## Stored records:
= = =
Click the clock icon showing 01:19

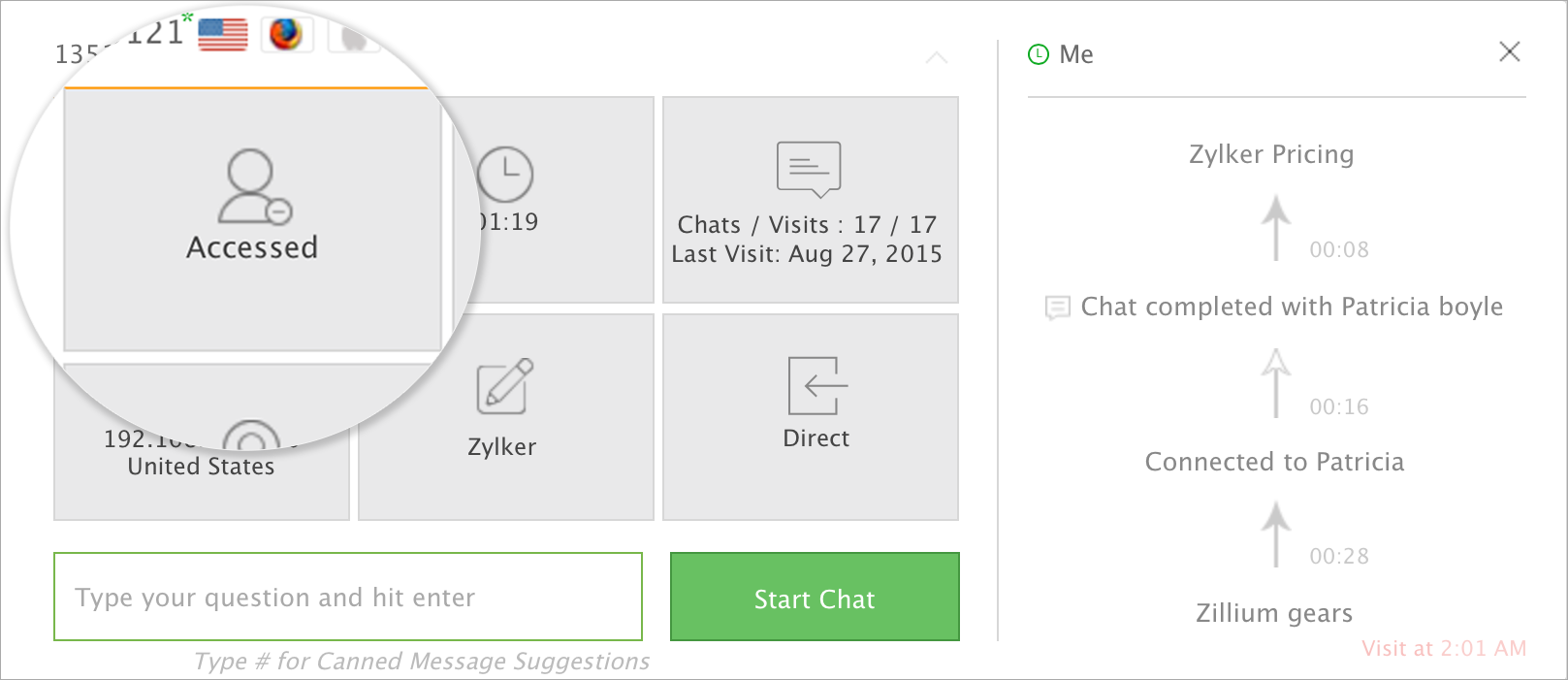coord(505,175)
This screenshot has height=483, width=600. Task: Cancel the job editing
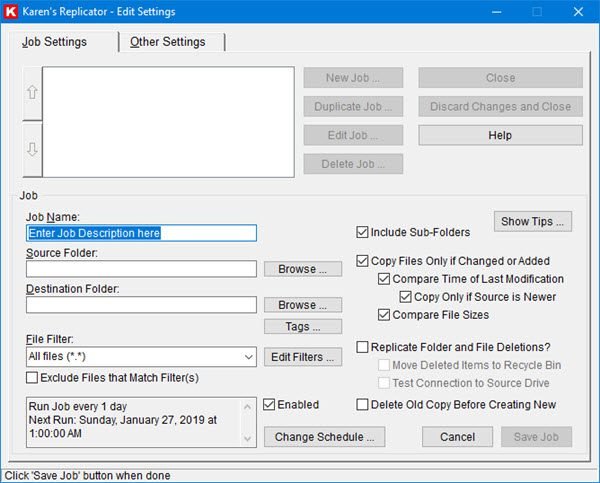(457, 437)
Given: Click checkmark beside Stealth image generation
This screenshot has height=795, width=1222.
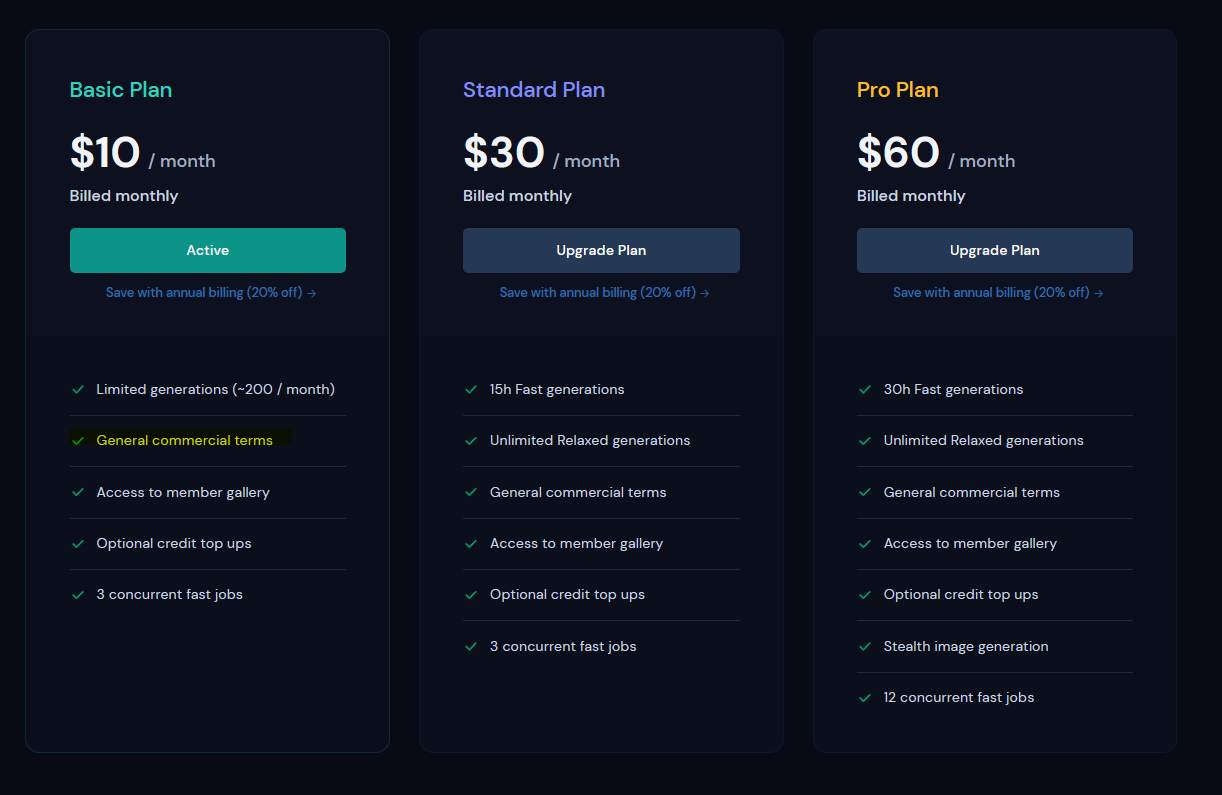Looking at the screenshot, I should pyautogui.click(x=865, y=646).
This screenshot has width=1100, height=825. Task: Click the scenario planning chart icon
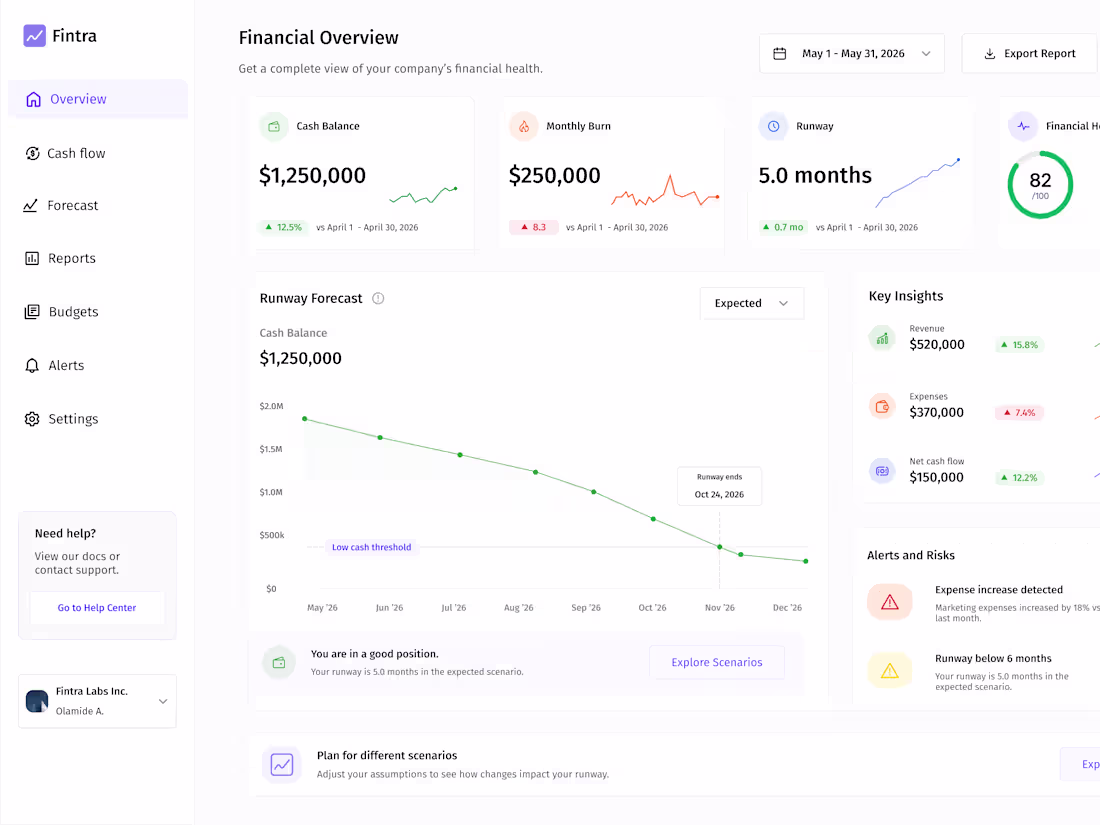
= = =
Images do not belong in the copy; reproduce all other parts of the records above verbatim.

## Completed task:
Click the clock icon showing 01:19

coord(505,175)
This screenshot has height=483, width=600. Task: Cancel the job editing
(457, 437)
Given: Click checkmark beside Stealth image generation
This screenshot has height=795, width=1222.
Looking at the screenshot, I should pyautogui.click(x=865, y=646).
This screenshot has width=1100, height=825. Task: Click the scenario planning chart icon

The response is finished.